● EXTRACT PROVIDED:
=== Section Start ===

The Surprising Amount Of Debt Gary Coleman Had When He Died

A 2010 NPR article called Gary Coleman "a casualty of American pop culture" who "sadly embraced and exploited his status as a walking punchline." Though, to claim that Coleman "exploited" his own exploitation seems a bit like a hollow observation. While Coleman made the most of his role as Arnold Jackson on Different Strokes, the sitcom star had largely been typecast by life. Much like his iconic on-screen counterpart, Coleman had been adopted, per the Guardian. A kidney disease halted his height at four-foot-eight, making it even easier for the world to permanently see him as the charmingly little boy that the fickle masses grew to love and eventually outgrew. He didn't embrace exploitation; exploitation was inescapable. Heck, this article capitalizes on that dynamic and the tragedy it fostered.

Coleman couldn't even trust his real-life adoptive parents not to commodify him. UPI writes that in 1989, the former child star turned jaded adult sued his parents and financial advisor for wrongfully helping themselves to $1.28 million of his fortune between 1982 and 1987. Per Business Insider by the time he died in 2010, the 42-year-old Coleman hadn't spoken with his folks for over 20 years and had completely erased them from his will. In the meantime his life and finances fell apart.

Eclipsed by the limelight

As described by the Associated Press, in 1989, the year Gary Coleman sued his parents for financially exploiting him, his mother sued for control over his fortune, alleging that he lacked the competence to handle his finances. In 1993, he admitted to attempting to end his life twice over an eight-year period. The Orlando Sentinel quoted Coleman as saying, "I would be inhuman if I didn't tell you that I have had thoughts and attempts of suicide."

=== Section End ===

● QUESTIONS ON THE MATERIAL:
**1.** According to the Gary Coleman article, how much of his fortune did Coleman's 1989 lawsuit say his parents and financial advisor wrongfully took, and over which years?
**2.** Continue the Gary Coleman article from the point where it stops.

● Stored data entries:
=== Section Start ===

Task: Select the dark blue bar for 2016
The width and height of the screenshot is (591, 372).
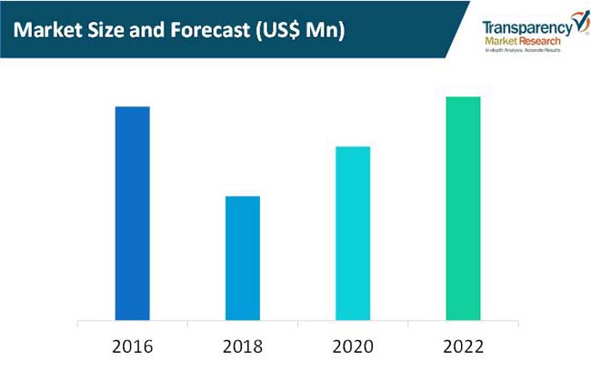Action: [133, 214]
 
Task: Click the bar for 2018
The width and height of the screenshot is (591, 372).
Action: [243, 258]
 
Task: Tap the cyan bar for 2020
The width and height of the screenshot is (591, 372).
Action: [353, 234]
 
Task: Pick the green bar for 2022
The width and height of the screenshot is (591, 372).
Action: [463, 208]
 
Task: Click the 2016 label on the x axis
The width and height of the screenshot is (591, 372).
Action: [133, 347]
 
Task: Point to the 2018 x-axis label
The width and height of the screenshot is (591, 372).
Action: [243, 347]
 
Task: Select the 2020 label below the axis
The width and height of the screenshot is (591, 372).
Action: [353, 347]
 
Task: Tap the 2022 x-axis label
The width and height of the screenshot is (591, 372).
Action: [463, 347]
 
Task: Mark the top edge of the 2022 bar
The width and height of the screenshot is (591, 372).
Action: [463, 97]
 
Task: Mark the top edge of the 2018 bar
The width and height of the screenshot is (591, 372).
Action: [243, 196]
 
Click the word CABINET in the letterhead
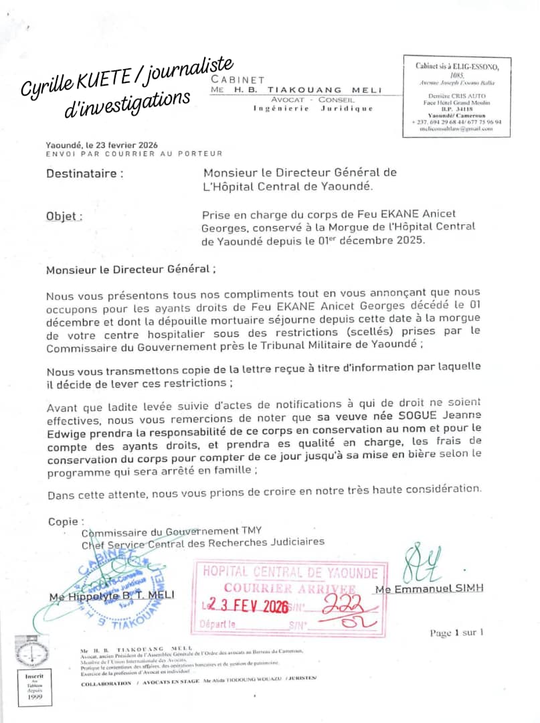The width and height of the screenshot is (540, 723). point(238,80)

=== Section End ===

● ANSWERS TO THE EXERCISE:
**1.** $1.28 million, between 1982 and 1987.

**2.**
In the years that followed, he would have more than 20 run-ins with law enforcement. In 1998, while Coleman was employed as a security guard, via the Guardian, he punched a woman for asking for his autograph. In 2007, he was arrested for striking his wife, Shannon Price. In a different incident, he reportedly overdosed on pills. Coleman felt trapped in the shadow of his faded childhood fame. While running for governor of California in 2003 he said, "I want to escape that legacy of Arnold Jackson. I'm someone more. It would be nice if the world thought of me as something more."

If you or anyone you know is having suicidal thoughts, please call the National Suicide Prevention Lifeline​ at​ 1-800-273-TALK (8255)​.

Broke and broken

E! News reports that in 1999, Gary Coleman filed for bankruptcy, citing $72,000 in debt. He had been swindled by his parents, and medical debt incurred from his lifelong kidney problems ate into his bank account. But at the time the actor seemed bloodied but unbowed, declaring, "I am worth more than any gold in any reserve, because I'm here, I'm alive and I'm going to survive this and any other atrocity that may come up in my life."

Per E! News, in 2010 Gary Coleman suffered fatal brain hemorrhaging after falling at home. People magazine writes that he "died relatively broke." His only major asset was a Utah home, and court documents reportedly revealed that he owed $325,000 in mortgage payments. The actor requested that his funeral only be attended by "those who have no financial ties to me and who can look each other in the eyes and say they really cared personally for Gary Coleman."